Glucose and ketones in your blood are available fuel. Acetone in your breath is the exhaust gas of fat burning. So if you want to measure fat burning, measure acetone concentration in your breath.


(Suzanne) #117

Im new to this forum and Im very happy to read these posts I have been getting readings from 0.3 to 0.5 and so frustrating my fingers are tender from all the sticks it is good to know that people’s ranges can be lower I’ve lost 9 lbs and overall pleased with progress excluding low ketone levels. Thank you


(April Harkness) #118

My ketones don’ t even register anymore. Not worried…why? Because abs. That will always be my answer now. I guess my body isn’t wasting any ketones.

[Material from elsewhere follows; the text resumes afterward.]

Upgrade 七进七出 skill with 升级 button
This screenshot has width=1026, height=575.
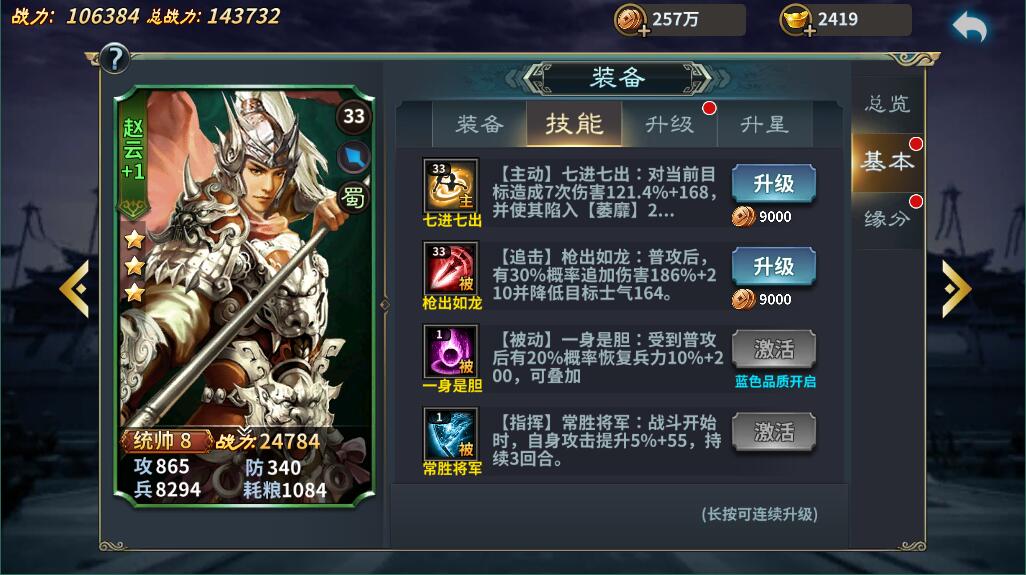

(Michael - When reality fails to meet expectations, the problem is not reality.) #119

@smobley9931 Don’t worry about the numbers on your ketone blood tests. You are doing just fine. Keep your carbs sub-20 grams per day and you will continue to be just fine. :slightly_smiling_face:


(Suzanne) #120

Thank you so much .


(May the blessing of bacon be always with you) #121

I just watched (or perhaps re-watched) a lecture by Jeff Volek, in which he points out that the kidneys get better at scavenging ketone bodies from the waste stream, the longer we eat keto, which is another reason the strips often stop showing urine ketones.